----- Records shown
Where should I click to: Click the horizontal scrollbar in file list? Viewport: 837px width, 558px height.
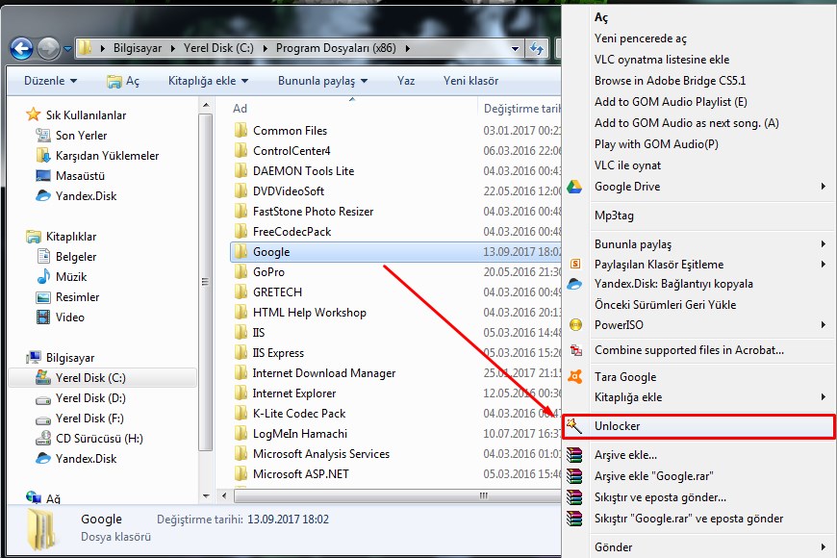pos(385,495)
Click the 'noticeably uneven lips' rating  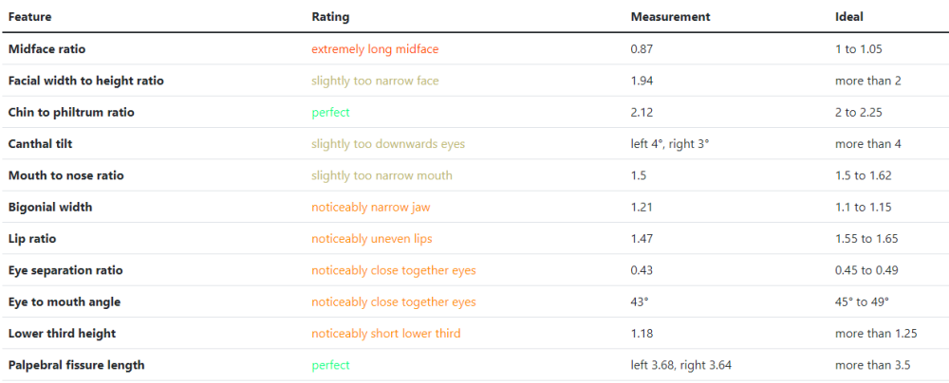(372, 238)
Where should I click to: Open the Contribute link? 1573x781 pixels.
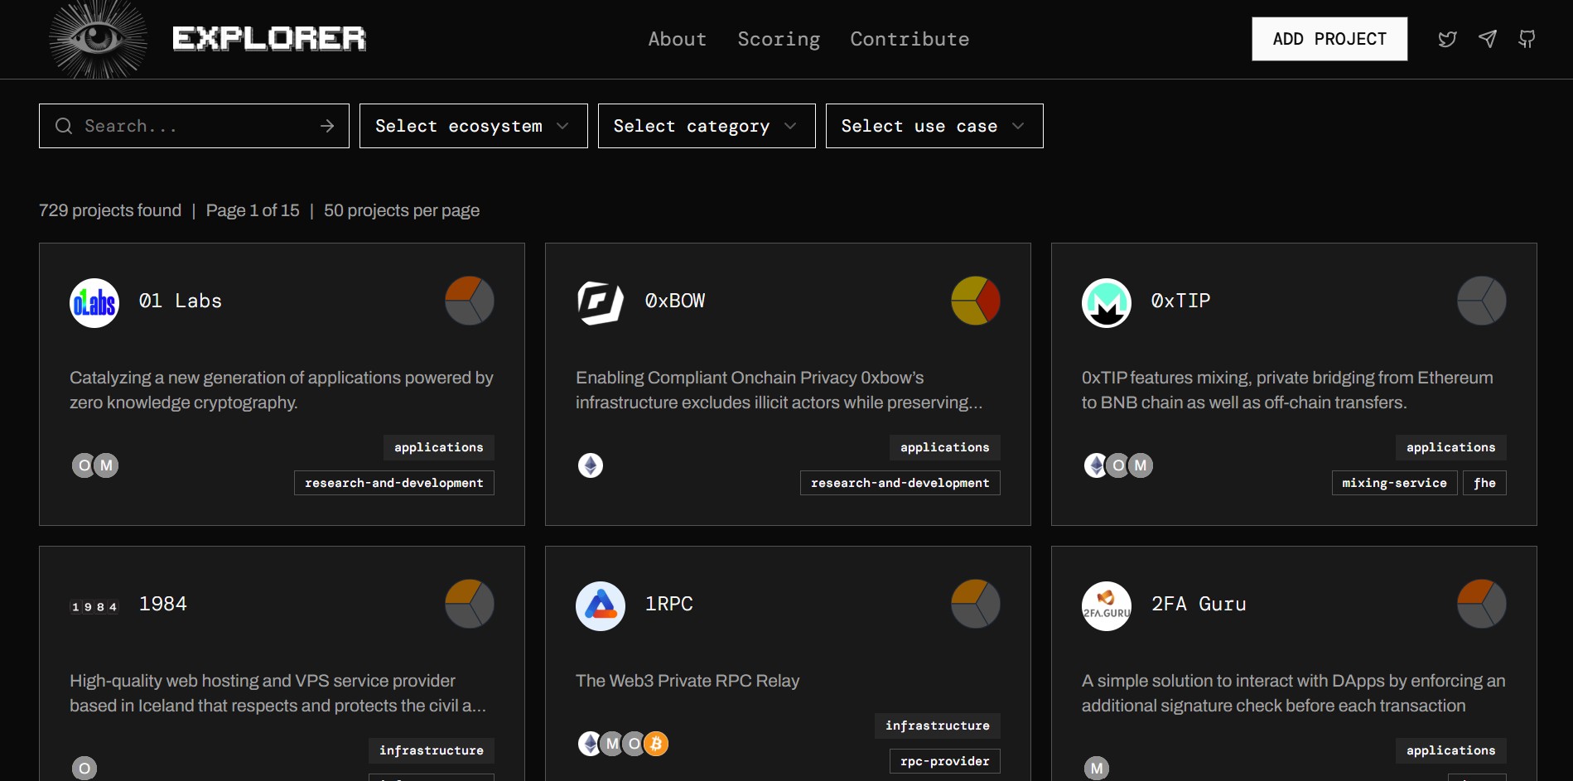click(910, 38)
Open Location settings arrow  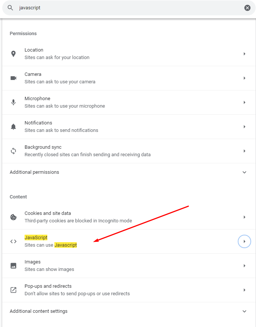pyautogui.click(x=244, y=54)
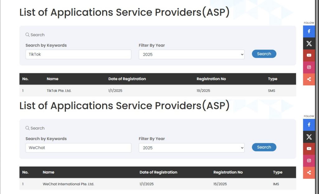Click the Search button beside the TikTok keyword
The height and width of the screenshot is (194, 319).
(x=264, y=54)
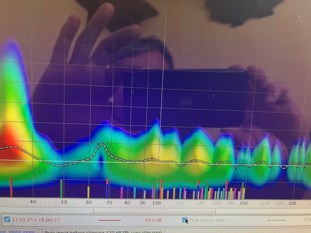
----------
- [What is being asked]
Please extract each line in the records above that contains the word "Where".

- [Answer]
Where should I click to: Click the horizontal scrollbar in file list? Viewport: 837px width, 558px height.
Where should I click to: Open the Contribute link? 1573x781 pixels.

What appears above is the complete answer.